Does the ADA encompass a hostile work environment claim? (I have mentioned hostile environment before but that was in the context of the Office of Civil Rights and education). According to the Northern District of Oklahoma in Callahan v. Communication Graphics, 2014 U.S. Dist. LEXIS 172148 (N.D. Okla. December 12, 2014), the answer is yes. This case also has an interesting piece in it about pleadings with respect to ADA cases as well. As is my usual custom, I have divided the blog entry into categories: facts, court’s reasoning, and takeaways. The reader is free to focus on any or all of the categories.

I
Facts

In this particular case, the plaintiff worked for Communication Graphics for five years where he worked on two different machines, a wrapper and a slitter. More specifically, he alleged that his coworkers, supervisors and managers mistook his ADD for symptoms of old age, alcoholism and mental illness and intentionally harassed him to make him sick. He was called old, senile, crazy, psychotic, and spaz. He alleged that the harassment was instigated by a safety manager and caused him physical reactions, including high blood pressure and a mild stroke. Further, he alleged that after reporting their harassment, his supervisor did nothing to prevent the harassing behavior. Further, after enduring the harassment for a couple of years, he complained to three different people. Instead of the harassment stopping, the harassment escalated and he was: excluded from production meetings; no longer considered for employee of the month; and eventually terminated. Also, when the plaintiff tried to report a work-related neck injury, his supervisor tried to talk him out of it. The next day, he was told by two different people three reasons why he could be fired. Plaintiff alleged that they did this in order to prevent him from reporting his neck injury. Ten months later, when he finally saw a doctor for the injury and the doctor placed him on work restrictions, plaintiff alleged that the defendant required him to do work against the restrictions and then moved him from the wrapper to the slitter machine (the slitter machine did not comply with the restrictions and worsened his neck condition). He then started hearing rumors that he would be fired, and he was fired two months later. Finally, in his pleadings, the plaintiff did not explain how his ADD substantially limited a major life activity.*

* The case also contains a same-sex harassment claim but that is not addressed in this entry.

II
Court’s Reasoning

1. Citing to a 10th circuit case from 2004, the court holds that the ADA does encompass a hostile work environment claim because of the parallel purposes and remedial structures of title VII and the ADA.

2. Since a hostile work environment claim is actionable under the ADA, the court then had to set forth what you would have to show to make a prima facie case of that claim.
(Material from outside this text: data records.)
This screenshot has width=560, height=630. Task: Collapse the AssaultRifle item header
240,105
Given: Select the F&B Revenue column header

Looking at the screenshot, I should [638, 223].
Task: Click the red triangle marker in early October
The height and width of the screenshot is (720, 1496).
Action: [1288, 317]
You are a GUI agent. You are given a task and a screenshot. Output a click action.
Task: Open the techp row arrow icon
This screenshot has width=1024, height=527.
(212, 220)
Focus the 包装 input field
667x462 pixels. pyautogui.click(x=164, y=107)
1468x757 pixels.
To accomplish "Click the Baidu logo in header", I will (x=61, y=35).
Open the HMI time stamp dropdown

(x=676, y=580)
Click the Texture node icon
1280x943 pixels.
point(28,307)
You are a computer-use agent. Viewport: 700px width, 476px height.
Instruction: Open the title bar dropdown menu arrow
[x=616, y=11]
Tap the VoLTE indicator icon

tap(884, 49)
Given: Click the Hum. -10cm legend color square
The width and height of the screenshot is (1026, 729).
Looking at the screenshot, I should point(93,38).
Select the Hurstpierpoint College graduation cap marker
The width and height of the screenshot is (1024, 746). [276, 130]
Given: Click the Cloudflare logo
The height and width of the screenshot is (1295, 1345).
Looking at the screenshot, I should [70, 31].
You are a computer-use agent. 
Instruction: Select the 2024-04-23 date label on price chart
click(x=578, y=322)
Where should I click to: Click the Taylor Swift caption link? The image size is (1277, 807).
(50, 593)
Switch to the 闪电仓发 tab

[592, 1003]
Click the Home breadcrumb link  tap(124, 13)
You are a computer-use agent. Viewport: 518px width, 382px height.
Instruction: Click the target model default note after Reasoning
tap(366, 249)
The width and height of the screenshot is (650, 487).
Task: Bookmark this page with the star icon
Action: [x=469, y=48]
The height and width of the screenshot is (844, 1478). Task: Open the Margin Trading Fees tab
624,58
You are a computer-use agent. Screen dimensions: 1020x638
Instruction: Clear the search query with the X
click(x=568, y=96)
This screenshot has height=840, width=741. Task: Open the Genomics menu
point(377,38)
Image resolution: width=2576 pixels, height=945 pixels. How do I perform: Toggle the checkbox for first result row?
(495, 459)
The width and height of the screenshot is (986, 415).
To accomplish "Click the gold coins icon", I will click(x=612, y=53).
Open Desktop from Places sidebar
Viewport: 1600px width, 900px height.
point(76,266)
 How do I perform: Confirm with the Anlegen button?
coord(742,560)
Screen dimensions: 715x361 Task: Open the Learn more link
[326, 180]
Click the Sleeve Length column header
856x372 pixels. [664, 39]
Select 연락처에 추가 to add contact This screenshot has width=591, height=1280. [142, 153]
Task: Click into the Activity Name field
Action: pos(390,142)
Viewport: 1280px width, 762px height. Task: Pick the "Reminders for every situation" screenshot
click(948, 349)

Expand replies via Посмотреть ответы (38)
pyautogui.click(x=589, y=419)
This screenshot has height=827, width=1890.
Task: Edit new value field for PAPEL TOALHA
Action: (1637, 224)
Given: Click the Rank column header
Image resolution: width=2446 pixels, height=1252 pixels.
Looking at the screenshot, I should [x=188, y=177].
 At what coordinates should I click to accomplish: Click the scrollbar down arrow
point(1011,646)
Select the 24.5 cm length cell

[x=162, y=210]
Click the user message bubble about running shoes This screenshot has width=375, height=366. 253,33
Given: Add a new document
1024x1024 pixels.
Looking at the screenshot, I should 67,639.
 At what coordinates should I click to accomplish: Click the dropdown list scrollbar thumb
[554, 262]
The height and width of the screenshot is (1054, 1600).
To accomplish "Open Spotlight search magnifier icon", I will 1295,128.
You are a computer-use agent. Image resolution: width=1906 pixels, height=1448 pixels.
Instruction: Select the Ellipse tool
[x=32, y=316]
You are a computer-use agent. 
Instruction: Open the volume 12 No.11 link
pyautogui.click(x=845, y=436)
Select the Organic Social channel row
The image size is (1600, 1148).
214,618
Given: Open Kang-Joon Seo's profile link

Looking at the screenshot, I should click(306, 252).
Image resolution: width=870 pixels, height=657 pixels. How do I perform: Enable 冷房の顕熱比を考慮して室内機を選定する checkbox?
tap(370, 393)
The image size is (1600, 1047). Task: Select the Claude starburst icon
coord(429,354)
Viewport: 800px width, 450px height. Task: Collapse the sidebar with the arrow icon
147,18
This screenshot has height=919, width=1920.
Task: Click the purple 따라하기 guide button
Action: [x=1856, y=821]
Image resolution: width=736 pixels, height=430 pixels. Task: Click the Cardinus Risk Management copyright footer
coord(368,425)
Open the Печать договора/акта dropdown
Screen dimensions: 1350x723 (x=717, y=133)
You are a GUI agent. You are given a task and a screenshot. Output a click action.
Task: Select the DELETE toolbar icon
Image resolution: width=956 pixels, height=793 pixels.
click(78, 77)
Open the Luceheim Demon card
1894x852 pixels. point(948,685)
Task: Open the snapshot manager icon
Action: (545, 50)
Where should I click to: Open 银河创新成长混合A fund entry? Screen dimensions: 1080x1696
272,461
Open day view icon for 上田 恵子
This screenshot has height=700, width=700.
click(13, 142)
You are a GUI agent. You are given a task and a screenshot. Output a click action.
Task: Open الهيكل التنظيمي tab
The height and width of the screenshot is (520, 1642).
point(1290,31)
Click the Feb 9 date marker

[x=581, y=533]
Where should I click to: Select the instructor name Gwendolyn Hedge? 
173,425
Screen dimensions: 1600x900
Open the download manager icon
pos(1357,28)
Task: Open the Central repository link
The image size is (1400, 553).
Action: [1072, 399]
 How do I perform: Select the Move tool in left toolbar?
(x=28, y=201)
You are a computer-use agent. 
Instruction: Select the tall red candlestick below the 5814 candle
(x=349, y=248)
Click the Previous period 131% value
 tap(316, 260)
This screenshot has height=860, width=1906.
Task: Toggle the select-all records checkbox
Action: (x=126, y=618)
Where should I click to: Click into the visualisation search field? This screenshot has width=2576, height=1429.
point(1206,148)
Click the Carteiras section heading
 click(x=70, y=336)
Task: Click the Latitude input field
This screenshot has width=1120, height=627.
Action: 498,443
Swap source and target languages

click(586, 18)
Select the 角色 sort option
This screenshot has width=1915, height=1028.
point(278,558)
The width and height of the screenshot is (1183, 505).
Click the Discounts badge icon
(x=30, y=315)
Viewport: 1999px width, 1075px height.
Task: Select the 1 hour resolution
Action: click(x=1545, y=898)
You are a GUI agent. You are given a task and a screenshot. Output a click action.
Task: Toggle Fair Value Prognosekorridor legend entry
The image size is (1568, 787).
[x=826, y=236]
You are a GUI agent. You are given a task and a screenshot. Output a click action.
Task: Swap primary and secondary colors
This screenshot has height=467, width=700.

In particular, a plaintiff would have to show: 1) he or she is a member of a protected group (in this case, a person with a disability as defined by the ADA); 2) he or she was subject to unwelcome harassment; 3) the harassment was based on the alleged disability; and 4) due to the harassment’s severity or pervasiveness, the harassment altered a term, condition, or privilege of the plaintiff’s employment and created an abusive working environment.

3. The court believed that the allegations were sufficient to get the plaintiff beyond Iqbal and Twombly.

4. With respect to the plaintiff not pleading that ADD substantially limited him in a major life activity, the Northern District of Oklahoma concluded that even under Twombly and Iqbal, a plaintiff is not required to provide particulars about the major life activity limited by the impairment or explain how the impairment limits that activity at the pleading stage.

III
Takeaways

1. The plaintiff was pro se. Thus, from the defense perspective, they should not assume that just because the plaintiff filed the claim on his or her own, that they can coast. I am seeing a surprising number of claims filed pro se that get to first base. That said, if a pro se plaintiff does get to first base, it is hard for me to believe that a pro se plaintiff could navigate discovery without an attorney. That said, having gotten to first base, it would probably make it easier for a pro se plaintiff to retain counsel for the discovery portion of the case.

2. A strong argument can be made that hostile work environment claims involving disabilities are actionable under the ADA because, as mentioned by the court in this case, of the parallel purposes and remedial structures of title VII and the ADA.

3. While this case says that pleadings do not have to contain a description of how the disability substantially limits a major life activity, preventing problems later demands that a plaintiff not rely on this. That is, to avoid unnecessary risks (it is not obvious to me as to why listing how a disability substantially limits a major life activity would not be required by Iqbal and Twombly), a plaintiff should list how the disability substantially limits one or more major life activities.